All houses have a story, some have an adventure

Play
Adventure Romain Mazevet & 2 Others

Home Sweet Home

All houses have a story, some have an adventure

Home Sweet Home

Directed By Romain Mazevet & Pierre Clenet & Alejandro Diaz
Produced By Supinfocom
Made In France

Screened at some of the biggest film festivals worldwide, 2013 Supinfocom animation Home Sweet Home has charmed and entertained audiences wherever it has played with its stunning visual style and moving narrative. With the Supinfocom brand becoming well-known for producing animation of the highest technical quality, directors Pierre Clenet, Alejandro Diaz, Romain Mazevet and Stéphane Paccolat might just have created the most aesthetically impressive short to come out of the French computer graphics university so far.

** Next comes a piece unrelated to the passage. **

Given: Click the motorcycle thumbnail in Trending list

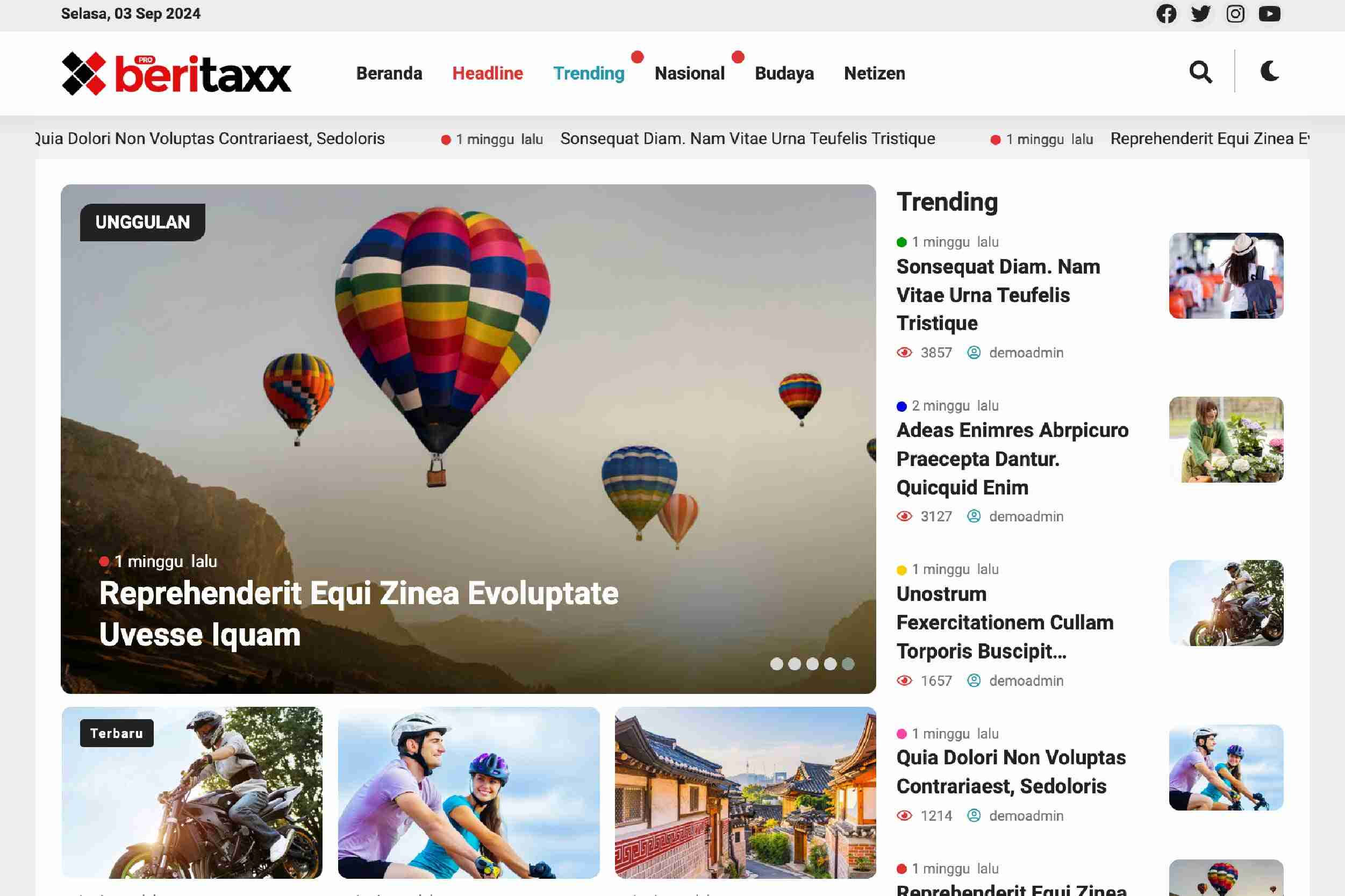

This is the story of a house which escapes from its suburban foundations and sets off on an epic journey.

Tackling themes of friendship, travelling and death in its 10-minute duration, Home Sweet Home combines elements of road-trip, apocalyptic and buddy narratives in its story of a couple houses travelling across America. Set in a universe where humans no longer exist (or perhaps just aren’t seen), the Home Sweet Home team do a great job of attaching emotion and personality to their 4-walled characters. It’s a pretty light-hearted romp considering the concept was based on the American housing crisis (a lot of the design of the early scenes was inspired by photographs of abandoned Detroit buildings) and although it’s a film that covers some fairly heavy topics, Home Sweet Home feels like a short the whole family could enjoy (lets face it – it’s no darker than that opening to Up).

Narratively, Home Sweet Home is a short that feels like it could benefit from a tighter edit, the pace can be a little slow at times and its probably a couple of scenes too long, but this is somewhat forgiven when you spend its less-engaging moments taking in the meticulously designed environments. Visually, it feels like it’s an animation that can stand-up to the work coming out of some of the largest animation studios around (and its hard not to compare the aesthetic to the 2006 feature animation Monster House) and lets be honest here – it’s the style that wins us over at the end of the day. Sure its storyline has some touching moments and surprisingly well-rounded characters, but it’s the technical achievements of these 4-animators that has got everyone talking (the film has already clocked-up over 160k views on Vimeo since being released over a week ago). Whether you want to deem it a calling-card for the industry they want to work or a passion-piece dedicated to the medium they love – it’s really hard not to be impressed.